Ma la cosa che a un certo punto aveva fatto pensare a una sorta di epidemia – scatenata dall’ormai distrutta formazione musicale – è che a San Crispino avevano iniziato a tirare giù le serrande i locali: dapprima quelli “attaccati” al teatro, dopo quelli in prossimità. A rigor di logica, una conseguenza normale. Un teatro funziona meno, il pubblico diminuisce, ne risentono i bar, i ristoranti e i negozi di tutta una zona. Questo aveva creato un effetto a catena, nelle case dove i soldi mancando il lavoro entravano meno, nelle famiglie che litigavano per la sopraggiunta crisi: la partenza dei giovani, la disperazione dei vecchi, l’impotenza delle donne davanti all’incapacità di reagire dei loro uomini davanti a una crisi che aveva colpito e colpiva morte tutto il centro abitato.
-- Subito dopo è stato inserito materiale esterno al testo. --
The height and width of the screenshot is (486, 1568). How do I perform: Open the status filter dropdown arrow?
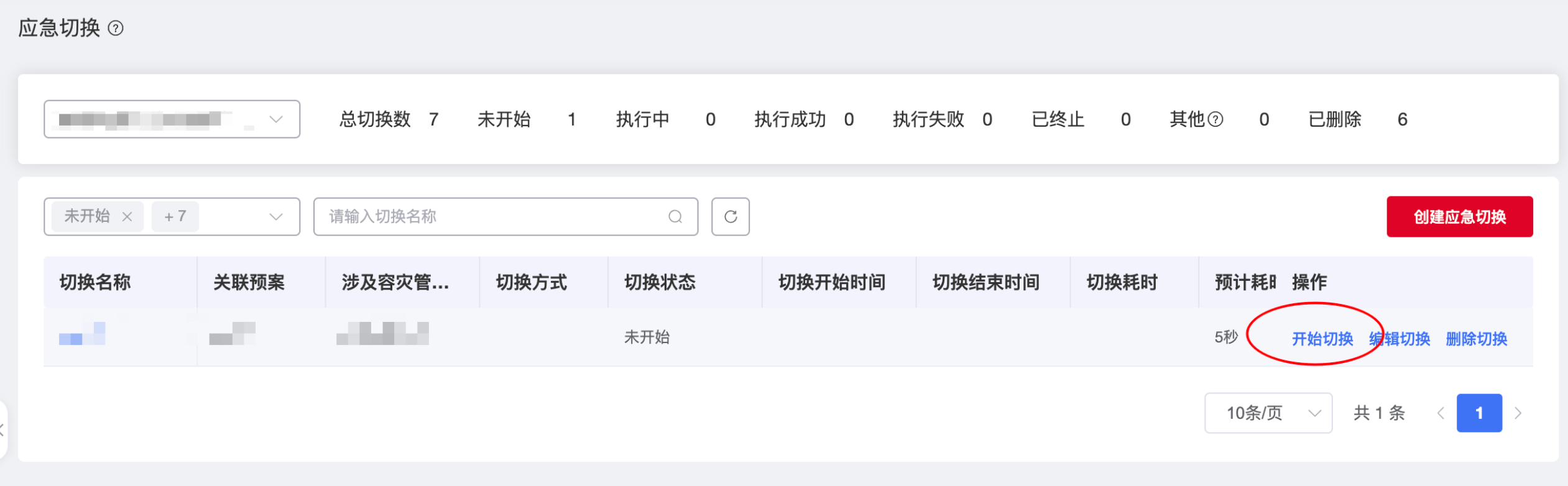click(x=276, y=217)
Erano passati soli sette mesi dalla serata cruciale dell’orchestra e quei primi giorni di giugno sembrano così lontani dal gennaio più triste che i paesani superstiti ricordavano. In questa località musicale, tra le più ricche e ridenti di tutta la regione, ormai non ci passava neanche un cane. E quando ci passava era solo per lasciare un “bisognino“ in ricordo, ma a quasi in spregio del disonore che in quei luoghi si era consumato.
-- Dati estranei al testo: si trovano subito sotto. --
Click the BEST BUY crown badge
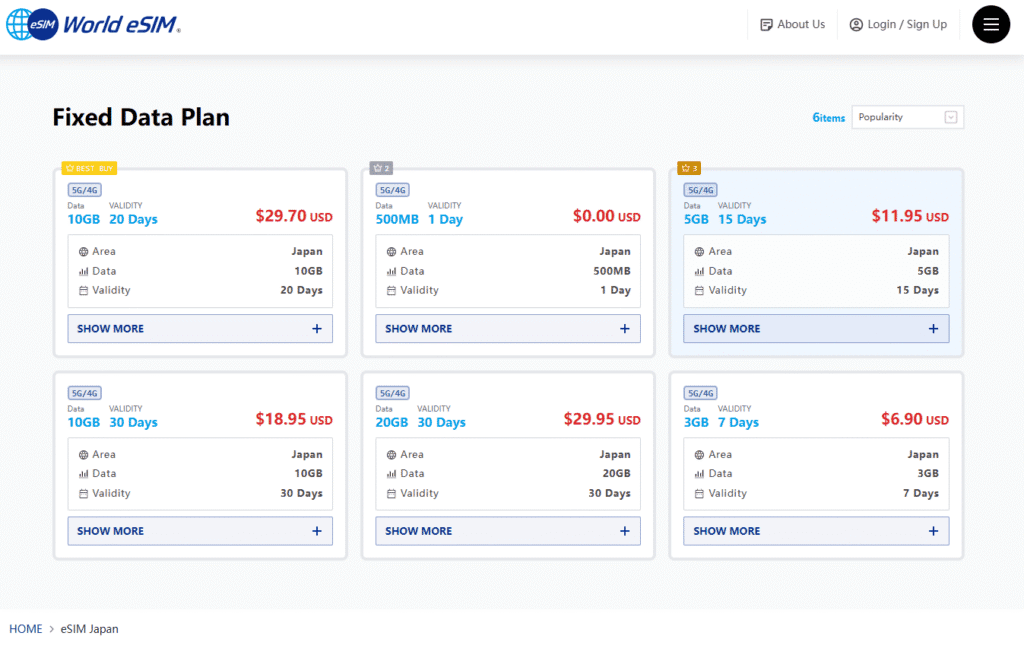The image size is (1024, 655). [x=89, y=168]
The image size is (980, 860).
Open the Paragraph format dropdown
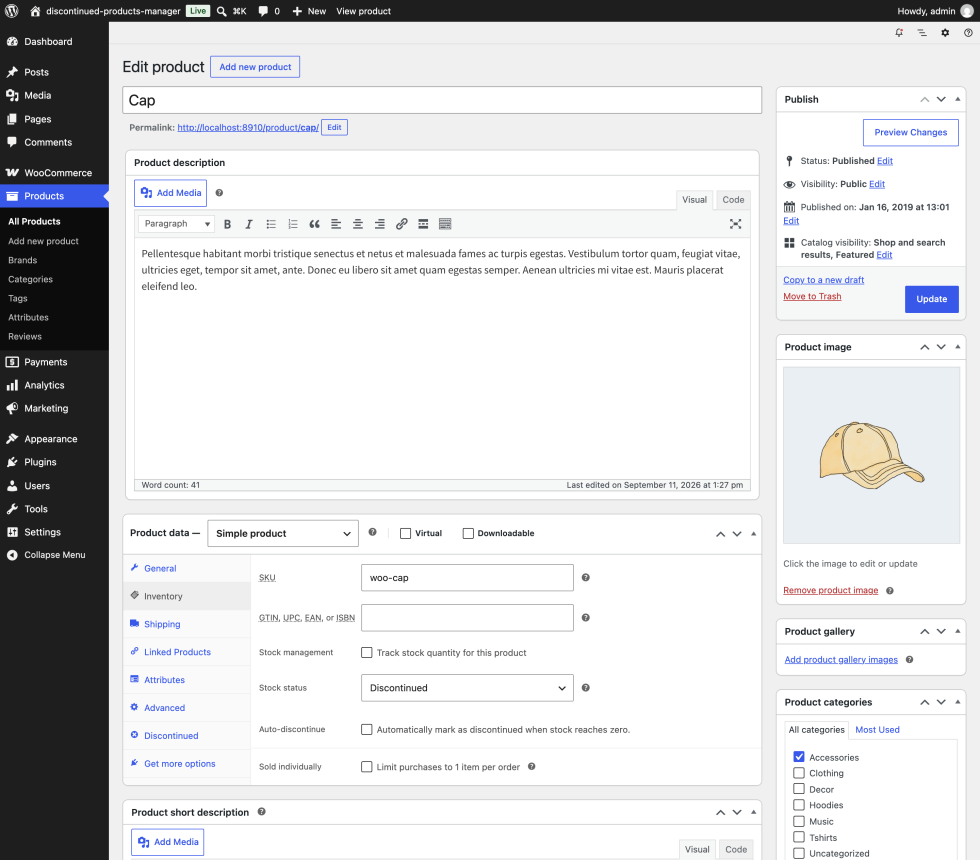pyautogui.click(x=176, y=224)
Giorno dopo giorno di San Crispino un po’ ovunque non si parlò più, tanto che oggi a distanza di un tempo che nessuno riesce più a quantificare, non si sa neanche se esiste ancora o se sia esistito veramente. Forse un miraggio. Di certo c’è che guardando le carte geografiche di quelle vallate, il centro urbano non è segnato e passando tra le valli in cui secondo molte voci e una leggenda dovrebbe esistere, si trova solo una strada di polvere. Come se in quel luogo non fosse mai esistito nulla.